6. Par ailleurs, s'agissant toujours du premier groupe d'épreuves, le I de l'article 11 de l'arrêté contesté énonce que " Pour chaque parcours de formation (...), les modalités des épreuves du premier groupe sont définies dans le cadre de l'établissement des modalités de contrôle des connaissances par les universités comportant des formations de médecine, de pharmacie ou d'odontologie ou les structures de formation en maïeutique. Celles-ci sont constituées de tout ou partie des épreuves participant à la validation du parcours de formation antérieur auquel est inscrit l'étudiant ". Le II du même article 11 précise que pour chaque groupe de parcours, " le jury se réunit pour examiner les notes obtenues par les candidats au premier groupe d'épreuves. / Les candidats ayant obtenu des notes supérieures à des seuils définis par le jury sont admis dans les formations de médecine, de pharmacie, d'odontologie ou de maïeutique sans avoir à se présenter aux épreuves du second groupe. / Toutefois, le pourcentage de ces admis directement à l'issue du premier groupe d'épreuves ne peut excéder 50 % du nombre de places offertes pour chaque groupe de parcours et pour chacune des formations de médecine, de pharmacie, d'odontologie et de maïeutique. / A l'issue de ce premier groupe d'épreuves, le jury établit, par ordre de mérite pour chaque groupe de parcours de formation antérieur, dans la limite des capacités d'accueil fixées par l'université, la liste des candidats admis pour chaque formation de médecine, de pharmacie, d'odontologie et de maïeutique. "
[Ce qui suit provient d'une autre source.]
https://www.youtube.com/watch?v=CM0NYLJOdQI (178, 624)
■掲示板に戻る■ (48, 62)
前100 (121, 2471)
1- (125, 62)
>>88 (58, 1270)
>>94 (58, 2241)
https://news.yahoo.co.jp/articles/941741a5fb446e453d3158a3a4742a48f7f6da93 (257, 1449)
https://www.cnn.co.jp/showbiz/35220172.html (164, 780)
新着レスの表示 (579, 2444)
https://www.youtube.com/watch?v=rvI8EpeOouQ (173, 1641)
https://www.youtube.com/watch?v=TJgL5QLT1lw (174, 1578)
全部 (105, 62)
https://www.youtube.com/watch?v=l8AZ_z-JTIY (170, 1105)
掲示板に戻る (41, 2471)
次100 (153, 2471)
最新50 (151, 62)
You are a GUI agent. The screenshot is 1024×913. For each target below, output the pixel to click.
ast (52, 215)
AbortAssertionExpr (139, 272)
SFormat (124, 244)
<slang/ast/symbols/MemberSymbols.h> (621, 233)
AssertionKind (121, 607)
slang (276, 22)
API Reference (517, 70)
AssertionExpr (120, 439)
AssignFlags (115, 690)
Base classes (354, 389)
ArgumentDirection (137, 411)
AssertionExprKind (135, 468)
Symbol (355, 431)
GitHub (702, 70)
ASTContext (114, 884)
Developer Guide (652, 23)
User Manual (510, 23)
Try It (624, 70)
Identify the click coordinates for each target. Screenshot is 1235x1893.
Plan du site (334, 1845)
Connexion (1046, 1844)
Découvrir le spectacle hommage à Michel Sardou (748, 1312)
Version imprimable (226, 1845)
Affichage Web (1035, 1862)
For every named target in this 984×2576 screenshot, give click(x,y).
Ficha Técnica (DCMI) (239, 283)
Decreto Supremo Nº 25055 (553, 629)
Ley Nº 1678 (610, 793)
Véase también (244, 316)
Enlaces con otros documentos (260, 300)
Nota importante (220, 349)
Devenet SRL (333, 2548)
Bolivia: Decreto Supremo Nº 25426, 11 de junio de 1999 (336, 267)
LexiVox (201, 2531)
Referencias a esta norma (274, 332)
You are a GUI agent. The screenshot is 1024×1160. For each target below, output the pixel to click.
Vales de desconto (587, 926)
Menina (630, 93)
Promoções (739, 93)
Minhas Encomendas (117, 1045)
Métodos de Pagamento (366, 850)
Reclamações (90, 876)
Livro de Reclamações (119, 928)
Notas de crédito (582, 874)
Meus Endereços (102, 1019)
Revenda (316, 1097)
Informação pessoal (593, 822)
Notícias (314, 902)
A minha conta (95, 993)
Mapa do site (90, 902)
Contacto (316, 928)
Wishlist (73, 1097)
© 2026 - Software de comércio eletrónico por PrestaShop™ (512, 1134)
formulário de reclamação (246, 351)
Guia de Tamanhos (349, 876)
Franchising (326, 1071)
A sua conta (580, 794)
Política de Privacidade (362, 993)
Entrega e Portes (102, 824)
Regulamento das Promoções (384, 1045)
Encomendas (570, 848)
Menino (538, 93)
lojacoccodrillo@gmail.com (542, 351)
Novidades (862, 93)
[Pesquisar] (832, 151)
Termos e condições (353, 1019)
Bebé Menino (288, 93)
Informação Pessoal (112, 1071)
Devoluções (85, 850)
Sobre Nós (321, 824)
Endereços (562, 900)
7. S'agissant du second groupe d'épreuves, le 2° de l'article R. 631-1-2 du code de l'éducation dispose qu'il " évalue des compétences transversales ", qu'il " comporte une ou plusieurs épreuves orales et peut comporter une ou plusieurs épreuves écrites majoritairement rédactionnelles ". Le IV de l'article 11 de l'arrêté contesté précise que seuls les candidats ayant obtenu des notes supérieures à un seuil minimal déterminé par le jury peuvent se présenter à ces épreuves. Le I de l'article 12 du même arrêté dispose que " les épreuves du second groupe sont constituées d'épreuves orales et le cas échéant d'épreuves écrites qui ne peuvent représenter plus de la moitié du coefficient total des épreuves de cette phase. / Les épreuves écrites font l'objet d'une double correction. / Les épreuves orales comportent au moins deux entretiens avec le candidat. (...) La durée totale des épreuves orales est fixée par l'université. Cette durée ne peut être inférieure à vingt minutes et doit être la même pour tous les candidats. Le II du même article précise en outre que ces épreuves " doivent permettre aux candidats de démontrer, à partir d'une docimologie différente de celle mise en œuvre lors des épreuves du premier groupe qu'ils disposent des compétences nécessaires pour accéder aux formations de médecine, de pharmacie, d'odontologie ou de maïeutique. / Les modalités de ces épreuves sont identiques pour tous les étudiants candidats à une même formation de médecine, de pharmacie, d'odontologie ou de maïeutique issus d'un même groupe de parcours de formation. / Le nombre d'épreuves, la durée de chacune des épreuves, les compétences évaluées par chaque épreuve et les modalités d'évaluation de ces compétences sont notamment précisés par les universités dans le cadre de l'établissement de leurs modalités de contrôle des connaissances. "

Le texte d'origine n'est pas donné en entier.